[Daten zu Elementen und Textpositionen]
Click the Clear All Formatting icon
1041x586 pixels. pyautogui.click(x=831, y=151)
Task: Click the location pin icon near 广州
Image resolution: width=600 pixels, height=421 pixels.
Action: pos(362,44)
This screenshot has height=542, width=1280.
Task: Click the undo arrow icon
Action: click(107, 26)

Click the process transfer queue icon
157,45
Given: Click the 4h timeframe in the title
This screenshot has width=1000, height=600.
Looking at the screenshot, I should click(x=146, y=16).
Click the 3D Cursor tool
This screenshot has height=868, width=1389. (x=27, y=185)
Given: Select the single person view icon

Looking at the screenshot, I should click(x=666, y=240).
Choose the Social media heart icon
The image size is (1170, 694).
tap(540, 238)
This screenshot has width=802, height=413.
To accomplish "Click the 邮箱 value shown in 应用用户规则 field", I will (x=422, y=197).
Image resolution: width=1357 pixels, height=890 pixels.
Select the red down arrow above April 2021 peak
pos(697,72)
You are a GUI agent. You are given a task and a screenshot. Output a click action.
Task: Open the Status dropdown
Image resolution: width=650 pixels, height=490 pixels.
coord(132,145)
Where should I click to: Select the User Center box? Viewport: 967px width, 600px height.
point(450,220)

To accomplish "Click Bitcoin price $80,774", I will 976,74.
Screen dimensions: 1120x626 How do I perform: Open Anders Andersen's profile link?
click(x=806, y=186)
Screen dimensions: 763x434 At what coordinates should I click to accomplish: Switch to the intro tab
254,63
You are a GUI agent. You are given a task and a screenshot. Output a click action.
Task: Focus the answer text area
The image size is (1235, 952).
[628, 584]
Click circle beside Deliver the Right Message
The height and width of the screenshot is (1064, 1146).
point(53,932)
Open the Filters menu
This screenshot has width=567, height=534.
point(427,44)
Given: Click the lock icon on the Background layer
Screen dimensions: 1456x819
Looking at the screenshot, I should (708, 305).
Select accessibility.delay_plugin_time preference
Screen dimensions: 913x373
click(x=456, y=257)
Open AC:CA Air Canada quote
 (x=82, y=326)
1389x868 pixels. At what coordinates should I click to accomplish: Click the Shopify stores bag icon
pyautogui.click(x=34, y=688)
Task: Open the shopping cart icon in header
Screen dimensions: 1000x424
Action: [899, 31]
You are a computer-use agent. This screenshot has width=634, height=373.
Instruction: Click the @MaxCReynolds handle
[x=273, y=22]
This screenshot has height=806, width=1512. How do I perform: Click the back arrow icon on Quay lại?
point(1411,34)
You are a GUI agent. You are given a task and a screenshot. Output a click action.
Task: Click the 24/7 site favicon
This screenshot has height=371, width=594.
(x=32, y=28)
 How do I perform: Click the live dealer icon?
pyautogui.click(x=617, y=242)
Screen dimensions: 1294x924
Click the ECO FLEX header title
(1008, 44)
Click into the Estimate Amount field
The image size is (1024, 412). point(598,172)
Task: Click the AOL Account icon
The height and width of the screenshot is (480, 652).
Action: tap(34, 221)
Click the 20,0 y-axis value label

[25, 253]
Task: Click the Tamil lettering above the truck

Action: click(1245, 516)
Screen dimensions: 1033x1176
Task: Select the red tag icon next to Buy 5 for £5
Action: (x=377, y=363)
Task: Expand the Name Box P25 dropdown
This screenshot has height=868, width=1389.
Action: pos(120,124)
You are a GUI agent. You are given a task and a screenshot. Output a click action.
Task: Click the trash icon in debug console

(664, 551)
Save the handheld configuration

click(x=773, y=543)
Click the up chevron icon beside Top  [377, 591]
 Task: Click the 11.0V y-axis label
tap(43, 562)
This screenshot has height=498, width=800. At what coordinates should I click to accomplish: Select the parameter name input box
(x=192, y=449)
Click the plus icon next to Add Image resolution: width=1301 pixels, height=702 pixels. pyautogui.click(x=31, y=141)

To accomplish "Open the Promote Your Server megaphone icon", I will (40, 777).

→ **Anweisung**
Stelle die Zeilen oben bitte als JSON-Liste von Zeichenketten dar, mit einem Eintrag pro Zeile und ohne Leerzeilen.

→ **Antwort**
[
  "Click the Clear All Formatting icon",
  "1041x586 pixels. pyautogui.click(x=831, y=151)",
  "Task: Click the location pin icon near 广州",
  "Image resolution: width=600 pixels, height=421 pixels.",
  "Action: pos(362,44)",
  "This screenshot has height=542, width=1280.",
  "Task: Click the undo arrow icon",
  "Action: click(107, 26)",
  "Click the process transfer queue icon",
  "157,45",
  "Given: Click the 4h timeframe in the title",
  "This screenshot has width=1000, height=600.",
  "Looking at the screenshot, I should click(x=146, y=16).",
  "Click the 3D Cursor tool",
  "This screenshot has height=868, width=1389. (x=27, y=185)",
  "Given: Select the single person view icon",
  "Looking at the screenshot, I should click(x=666, y=240).",
  "Choose the Social media heart icon",
  "The image size is (1170, 694).",
  "tap(540, 238)",
  "This screenshot has width=802, height=413.",
  "To accomplish \"Click the 邮箱 value shown in 应用用户规则 field\", I will (x=422, y=197).",
  "Image resolution: width=1357 pixels, height=890 pixels.",
  "Select the red down arrow above April 2021 peak",
  "pos(697,72)",
  "You are a GUI agent. You are given a task and a screenshot. Output a click action.",
  "Task: Open the Status dropdown",
  "Image resolution: width=650 pixels, height=490 pixels.",
  "coord(132,145)",
  "Where should I click to: Select the User Center box? Viewport: 967px width, 600px height.",
  "point(450,220)",
  "To accomplish \"Click Bitcoin price $80,774\", I will 976,74.",
  "Screen dimensions: 1120x626 How do I perform: Open Anders Andersen's profile link?",
  "click(x=806, y=186)",
  "Screen dimensions: 763x434 At what coordinates should I click to accomplish: Switch to the intro tab",
  "254,63",
  "You are a GUI agent. You are given a task and a screenshot. Output a click action.",
  "Task: Focus the answer text area",
  "The image size is (1235, 952).",
  "[628, 584]",
  "Click circle beside Deliver the Right Message",
  "The height and width of the screenshot is (1064, 1146).",
  "point(53,932)",
  "Open the Filters menu",
  "This screenshot has width=567, height=534.",
  "point(427,44)",
  "Given: Click the lock icon on the Background layer",
  "Screen dimensions: 1456x819",
  "Looking at the screenshot, I should (708, 305).",
  "Select accessibility.delay_plugin_time preference",
  "Screen dimensions: 913x373",
  "click(x=456, y=257)",
  "Open AC:CA Air Canada quote",
  " (x=82, y=326)",
  "1389x868 pixels. At what coordinates should I click to accomplish: Click the Shopify stores bag icon",
  "pyautogui.click(x=34, y=688)",
  "Task: Open the shopping cart icon in header",
  "Screen dimensions: 1000x424",
  "Action: [899, 31]",
  "You are a computer-use agent. This screenshot has width=634, height=373.",
  "Instruction: Click the @MaxCReynolds handle",
  "[x=273, y=22]",
  "This screenshot has height=806, width=1512. How do I perform: Click the back arrow icon on Quay lại?",
  "point(1411,34)",
  "You are a GUI agent. You are given a task and a screenshot. Output a click action.",
  "Task: Click the 24/7 site favicon",
  "This screenshot has height=371, width=594.",
  "(x=32, y=28)",
  " How do I perform: Click the live dealer icon?",
  "pyautogui.click(x=617, y=242)",
  "Screen dimensions: 1294x924",
  "Click the ECO FLEX header title",
  "(1008, 44)",
  "Click into the Estimate Amount field",
  "The image size is (1024, 412). point(598,172)",
  "Task: Click the AOL Account icon",
  "The height and width of the screenshot is (480, 652).",
  "Action: tap(34, 221)",
  "Click the 20,0 y-axis value label",
  "[25, 253]",
  "Task: Click the Tamil lettering above the truck",
  "Action: click(1245, 516)",
  "Screen dimensions: 1033x1176",
  "Task: Select the red tag icon next to Buy 5 for £5",
  "Action: (x=377, y=363)",
  "Task: Expand the Name Box P25 dropdown",
  "This screenshot has height=868, width=1389.",
  "Action: pos(120,124)",
  "You are a GUI agent. You are given a task and a screenshot. Output a click action.",
  "Task: Click the trash icon in debug console",
  "(664, 551)",
  "Save the handheld configuration",
  "click(x=773, y=543)",
  "Click the up chevron icon beside Top  [377, 591]",
  " Task: Click the 11.0V y-axis label",
  "tap(43, 562)",
  "This screenshot has height=498, width=800. At what coordinates should I click to accomplish: Select the parameter name input box",
  "(x=192, y=449)",
  "Click the plus icon next to Add Image resolution: width=1301 pixels, height=702 pixels. pyautogui.click(x=31, y=141)",
  "To accomplish \"Open the Promote Your Server megaphone icon\", I will (40, 777)."
]